新興EVビンファストが米国上場 初値上昇で期待高まるも、冷静に考えたら「前途多難」すぎるワケ
米国での販売不振

2023年3月にベトナムからの輸入販売を開始したが、7月までの累計販売台数は1230台と振るわず、5月にはソフトウエアの不具合によるディスプレー不良でVF8の999台のリコールも発生した。
米国の販売網は、サンフランシスコとロサンゼルスを中心としたカリフォルニア州の13店舗。オンライン販売もあるが、新興メーカーとしてはまだブランド力が弱く、試乗が購入の決め手となるため、全国規模のショールームによる販売網の拡大が課題だ。
現在のラインアップは、VF8とVF9の2種類の中型・大型のスポーツタイプ多目的車(SUV)で、価格帯は4万6000~8万3000ドル。年内には小型SUVのVF6が発売され、ノースカロライナ工場で生産されるVF7と合わせて4車種になる見込みだ。当面はカリフォルニア州など米国西部のアジア系移民が主な購買層となりそうだ。
一方、欧州市場ではドイツ、フランス、オランダで50店舗の出店を計画しているが、安全基準を満たさないなどの理由で販売開始が遅れており、9月に開催されるミュンヘンモーターショー(旧フランクフルトモーターショー)への出展も見送った。このことからも、同社が北米市場をメインマーケットに据えていることは明らかで、米国販売網の整備が急務となっている。
アフターサービスなどで差異化

テスラの相次ぐ値下げで米国のEV市場が価格競争に陥るなか、ビンファストは2023年6月、他のEVメーカーとの差別化を図るため、独自のアフターサービス基準を発表した。
自社の過失による故障やシステムエラーが発生した場合、修理費用の全額補償に加え、最低100万ドン(約6000円)の現金またはクーポン券を全世界の購入者に提供するというものだ。
また、ベトナム市場限定ではあるが、2022~2024年に購入したEVについては、1年後の残価率(買い取り価格。
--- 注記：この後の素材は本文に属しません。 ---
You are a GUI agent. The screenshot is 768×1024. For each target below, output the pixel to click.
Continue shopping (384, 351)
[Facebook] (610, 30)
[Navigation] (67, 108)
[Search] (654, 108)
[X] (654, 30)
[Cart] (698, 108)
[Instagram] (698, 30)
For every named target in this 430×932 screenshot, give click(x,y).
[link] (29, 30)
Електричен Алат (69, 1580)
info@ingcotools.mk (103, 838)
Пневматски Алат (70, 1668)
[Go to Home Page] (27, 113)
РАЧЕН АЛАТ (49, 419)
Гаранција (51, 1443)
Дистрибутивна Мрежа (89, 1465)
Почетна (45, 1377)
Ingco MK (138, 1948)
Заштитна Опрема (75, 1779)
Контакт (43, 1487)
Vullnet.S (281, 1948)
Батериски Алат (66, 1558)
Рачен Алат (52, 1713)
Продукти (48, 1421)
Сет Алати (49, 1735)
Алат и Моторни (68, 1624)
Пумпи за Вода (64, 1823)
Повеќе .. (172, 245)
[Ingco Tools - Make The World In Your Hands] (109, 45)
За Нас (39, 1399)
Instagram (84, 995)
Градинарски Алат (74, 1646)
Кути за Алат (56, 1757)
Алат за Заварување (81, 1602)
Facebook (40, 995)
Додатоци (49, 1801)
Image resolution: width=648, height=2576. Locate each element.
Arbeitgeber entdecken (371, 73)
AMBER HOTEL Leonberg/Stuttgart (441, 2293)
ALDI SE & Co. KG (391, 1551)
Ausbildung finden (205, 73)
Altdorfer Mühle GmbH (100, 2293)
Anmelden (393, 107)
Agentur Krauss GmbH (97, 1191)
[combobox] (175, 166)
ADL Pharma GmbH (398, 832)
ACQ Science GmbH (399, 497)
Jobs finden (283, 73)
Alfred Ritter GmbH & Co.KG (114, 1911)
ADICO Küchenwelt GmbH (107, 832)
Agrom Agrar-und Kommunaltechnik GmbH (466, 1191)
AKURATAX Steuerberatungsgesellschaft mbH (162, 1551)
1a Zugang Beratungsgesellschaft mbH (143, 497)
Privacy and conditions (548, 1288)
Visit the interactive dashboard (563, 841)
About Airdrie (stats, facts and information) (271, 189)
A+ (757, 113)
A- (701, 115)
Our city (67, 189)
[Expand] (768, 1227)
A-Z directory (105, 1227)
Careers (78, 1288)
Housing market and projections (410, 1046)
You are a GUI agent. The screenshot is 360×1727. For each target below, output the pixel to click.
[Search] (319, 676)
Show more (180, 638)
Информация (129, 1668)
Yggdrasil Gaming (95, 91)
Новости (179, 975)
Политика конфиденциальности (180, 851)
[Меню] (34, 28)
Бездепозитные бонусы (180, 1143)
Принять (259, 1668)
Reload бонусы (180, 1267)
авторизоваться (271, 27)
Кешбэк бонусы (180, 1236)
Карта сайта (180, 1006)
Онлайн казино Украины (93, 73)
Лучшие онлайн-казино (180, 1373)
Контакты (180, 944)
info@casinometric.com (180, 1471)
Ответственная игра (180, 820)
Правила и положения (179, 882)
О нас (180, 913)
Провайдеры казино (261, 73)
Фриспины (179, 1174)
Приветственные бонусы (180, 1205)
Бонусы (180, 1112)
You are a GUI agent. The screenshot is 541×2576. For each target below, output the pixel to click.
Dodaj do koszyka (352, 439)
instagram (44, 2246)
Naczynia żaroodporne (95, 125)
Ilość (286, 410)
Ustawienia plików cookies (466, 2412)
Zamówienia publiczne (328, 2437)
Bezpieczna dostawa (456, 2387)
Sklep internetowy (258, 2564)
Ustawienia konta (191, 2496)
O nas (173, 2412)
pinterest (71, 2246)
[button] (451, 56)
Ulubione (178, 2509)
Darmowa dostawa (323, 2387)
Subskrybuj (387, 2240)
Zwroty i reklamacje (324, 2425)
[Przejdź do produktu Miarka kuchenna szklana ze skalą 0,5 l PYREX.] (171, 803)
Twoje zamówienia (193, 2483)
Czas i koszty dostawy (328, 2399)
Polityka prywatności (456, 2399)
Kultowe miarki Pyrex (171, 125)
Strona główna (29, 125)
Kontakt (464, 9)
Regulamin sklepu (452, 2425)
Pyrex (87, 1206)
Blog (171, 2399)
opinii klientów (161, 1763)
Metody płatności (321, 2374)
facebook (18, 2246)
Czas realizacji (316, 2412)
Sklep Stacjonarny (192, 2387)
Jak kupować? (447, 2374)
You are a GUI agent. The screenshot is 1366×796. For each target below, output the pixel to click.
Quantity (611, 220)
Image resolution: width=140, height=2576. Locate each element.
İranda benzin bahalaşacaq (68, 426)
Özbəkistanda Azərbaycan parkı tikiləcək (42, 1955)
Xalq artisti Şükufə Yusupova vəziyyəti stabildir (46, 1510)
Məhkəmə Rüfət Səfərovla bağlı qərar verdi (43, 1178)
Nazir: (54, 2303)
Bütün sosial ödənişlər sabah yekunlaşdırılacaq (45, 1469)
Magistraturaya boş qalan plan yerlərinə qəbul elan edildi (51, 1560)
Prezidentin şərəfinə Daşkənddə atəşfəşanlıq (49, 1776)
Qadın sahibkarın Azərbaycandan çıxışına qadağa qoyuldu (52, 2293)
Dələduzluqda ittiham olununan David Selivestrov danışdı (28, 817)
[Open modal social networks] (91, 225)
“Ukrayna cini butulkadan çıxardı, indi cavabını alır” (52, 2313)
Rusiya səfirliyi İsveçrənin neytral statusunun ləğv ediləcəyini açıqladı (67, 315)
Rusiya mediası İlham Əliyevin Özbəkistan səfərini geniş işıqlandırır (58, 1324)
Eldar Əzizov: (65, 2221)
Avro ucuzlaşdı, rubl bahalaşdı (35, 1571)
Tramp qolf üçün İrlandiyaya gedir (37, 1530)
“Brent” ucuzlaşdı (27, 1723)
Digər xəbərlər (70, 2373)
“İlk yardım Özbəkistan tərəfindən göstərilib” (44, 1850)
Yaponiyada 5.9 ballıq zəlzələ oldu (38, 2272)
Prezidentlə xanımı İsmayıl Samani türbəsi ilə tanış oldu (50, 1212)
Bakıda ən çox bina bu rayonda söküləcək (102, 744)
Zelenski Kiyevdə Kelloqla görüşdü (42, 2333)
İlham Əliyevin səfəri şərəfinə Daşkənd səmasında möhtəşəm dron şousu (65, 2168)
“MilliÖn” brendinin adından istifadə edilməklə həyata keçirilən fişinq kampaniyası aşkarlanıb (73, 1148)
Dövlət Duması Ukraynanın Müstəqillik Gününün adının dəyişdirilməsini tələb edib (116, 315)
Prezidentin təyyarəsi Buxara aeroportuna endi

単位%)を85~90%、5年後の残価率を53~66%に設定している。
・走行距離が3万5000km以下である
・タクシーとして使用していない
ことなど、一定の条件を満たす必要があるが、事前に残価率を公表することで、ブランド価値と品質を維持する姿勢を打ち出している。今後、同様の制度が世界的に導入される可能性もある。
このようなほかにはない顧客サービスを次々と打ち出すことで、新興メーカーの技術水準に対する不安を拭い去り、販売台数の減少に歯止めをかけようとしている。